▶ **WORK INSTRUCTIONS**
Extract the data exactly, missing nothing.

▶ **EXERCISE INPUTS**
::::

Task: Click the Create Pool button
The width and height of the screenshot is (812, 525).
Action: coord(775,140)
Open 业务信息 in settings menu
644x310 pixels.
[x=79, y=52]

::::

▶ **RESPONSE TO THIS TASK**
Task: Click the Create Pool button
The width and height of the screenshot is (812, 525).
Action: coord(775,140)
Open 业务信息 in settings menu
644x310 pixels.
[x=79, y=52]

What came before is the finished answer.